The horror of climate change isn’t in the intrinsic violence of hurricanes or heat waves, but in the ways societies choose to deal with and prepare for them. Calls for a Green New Deal promise not just to bring down emissions as quickly as possible, but to rewrite the social contract that will govern how we respond to climate change. Will we ensure those displaced by rising seas enjoy a dignified quality of life, or turn them away at our borders? Will we enforce cruelly rigid definitions of who belongs and who doesn’t as climate change prompts what will likely be the largest mass migration in human history, or build a society strong enough to welcome newcomers with open arms and generous public services?

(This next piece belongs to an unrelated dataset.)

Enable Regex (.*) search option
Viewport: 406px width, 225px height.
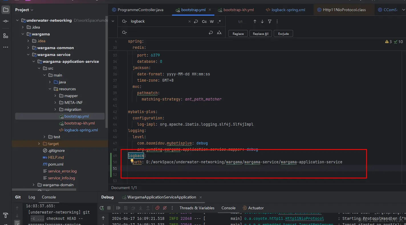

The climate crisis is the foundation on which the politics of the twenty-first century will be built. Claiming to believe in the science behind it—still an applause line for many U.S. Democrats—doesn’t carry any more rhetorical weight than claiming, proudly and defiantly, to believe in gravity. The xenophobic right is beginning to catch on to what an opportunity this crisis represents for them, and the potent political capital of promising to prevent the end of the world.
Kate Aronoff is a fellow at the Type Media Center and a member of Dissent’s editorial board.